Dankbar, erwischt worden zu sein
Am Anfang einer solchen Therapie geht es darum, die aktuelle Situation (Familie, Beruf, Freizeit) zu eruieren, das heisst: Ich versuche mich zu versichern, dass keine neuen Entgleisungen drohen. Zweitens muss ich den Klienten kennenlernen, was heisst – alles über seine Herkunft, Kindheit, Schullaufbahn, berufliche Karriere, Hobbys und Beziehungen zu erfahren.
Zudem muss «die Chemie» zwischen dem Klienten und mir stimmen. Dabei hilft mir der «Ich und Du»-Ansatz des Religionsphilosophen Martin Buber, der zwischen «Ich-Du» und «Ich-Es» unterscheidet, wobei nur «Ich-Du» zu einem nicht ausbeutenden Dialog führt, während «Ich-Es» den schlichten Gebrauch (bis Missbrauch) des Gegenübers im Fokus hat.
Dieser Unterschied wurde für den Klienten ganz wichtig. Er sah, wie er die Kinder in einem «Ich-Es»-Sinn missbraucht hat, was ihn immer wieder bei Konfrontationen meinerseits zutiefst erschütterte. Er entwickelte darauf allmählich Alternativ-Verhaltensmuster, die «Ich-Du»-Möglichkeiten einschlossen.
Die Therapie zog sich über mehrere Jahre hin und war schliesslich erfolgreich. Beim Abschlussgespräch zeigte er sich dankbar, dass die Polizei ihn erwischt hatte. Durch die Therapie hatte er für sein Verhalten Verantwortung übernehmen und sich ändern können.
Der Hang zum Schubladisieren
Eine Schwierigkeit, die ich bei der Pädophilen-Initiative sehe, ist ihre Affirmation einer eher unschönen menschlichen Eigenschaft: Mir fällt immer wieder auf, wie gerne wir Leute schubladisieren und dabei aufpassen, dass wir selbst nicht zur Kategorie der üblen Menschen gehören. «Männer sind Schweine», heisst es zum Beispiel in einem Lied der Band Die Ärzte.

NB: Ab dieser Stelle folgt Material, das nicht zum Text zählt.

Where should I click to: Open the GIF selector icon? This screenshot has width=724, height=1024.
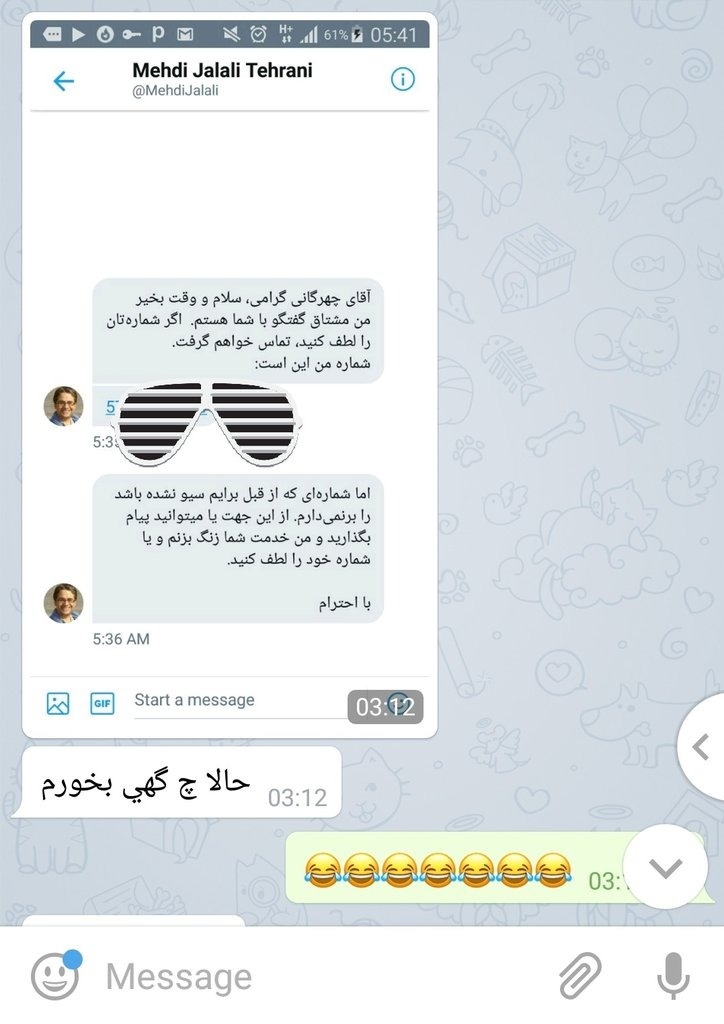102,703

Sie nutzen jede Gelegenheit, wie Zahlen der Pornoindustrie zeigen, die nicht nur in Amerika, sondern auch in Deutschland, Russland und China blüht.
Ob «normal» heterosexuell oder pädophil – viele Männer können ihren Pornokonsum kaum oder nur mühsam zügeln. Die lebenslange Verurteilung von Männern allein ist deshalb sicher keine Lösung, stattdessen brauchen wir Möglichkeiten zur Therapie.
Auf die Pädophilen-Initiative bezogen heisst das, dass die indirekte Alternative des Bundesrates und des Parlamentes wohl nicht das Dümmste wäre. Auch damit liesse sich bei Bedarf das Strafmass lebenslang aussprechen. Doch bliebe so auch die Möglichkeit offen, durch therapeutische Massnahmen eine Besserung zu erzielen. Im Interesse des Täters – aber auch und gerade zum Schutz potenzieller Opfer.